This is my first NaNoWriMo (National Novel Writing Month). I’d heard the fanfare over the years, seen the occasional posts, but I’d never pulled the trigger myself. This year I did. I TOLD people I was writing a draft in November. In one month. I prepared for it. I set up a schedule of how many words it would take each day to accomplish 50,000 in a month. I accounted for disruptive occasions (like Thanksgiving) when I knew I was less likely to get my 1,666.66 words per day done. If thousands and thousands are doing it, I can do it, too. Surely…
It’s addictive, NaNoWriMo. A writer’s drug. The fanfare, the constant encouragements, the advice whizzing around from winners of past years, those accomplished NaNoWriMo-ers. Every day, there are pearls of NaNoWriMo encouragement and advice to be found. I dive deep into the web for the oysters from which to pry them.
When I look up from all the excitement, November is almost over. And I have only 5,231 words to show for it. Hardly a NaNoWriMo pace.

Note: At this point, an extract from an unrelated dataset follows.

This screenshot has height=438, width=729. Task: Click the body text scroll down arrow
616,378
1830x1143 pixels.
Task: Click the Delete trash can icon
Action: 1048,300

My first thought is to blame the story. Beginnings are the foundation on which the book rests. The beginning is where everything must be set up. The characters, their backstories, motives, their internal conflicts and their outward contradictions. Real people have all these things. We develop them over a lifetime. Characters need a lifetime of history. Once I have that, these things must tie into the story. The main conflict must absolutely strike the character at his or her core.
Of course, every bit of that contradicts the NaNoWriMo goal of just getting it down. In whatever format you can. I’ve never done this before. Never dedicated a solid chunk of time to a book. I’ve always written books alongside day jobs and children. If I had a tattoo, it would read: Writus Interuptus. My office is supposed to be “off limits” when the door is closed. But I have children. A husband. Even a dog who hates to be left out. Family first. They don’t even knock and I stopped reminding them years ago, when they might have been trainable. It is much too late now.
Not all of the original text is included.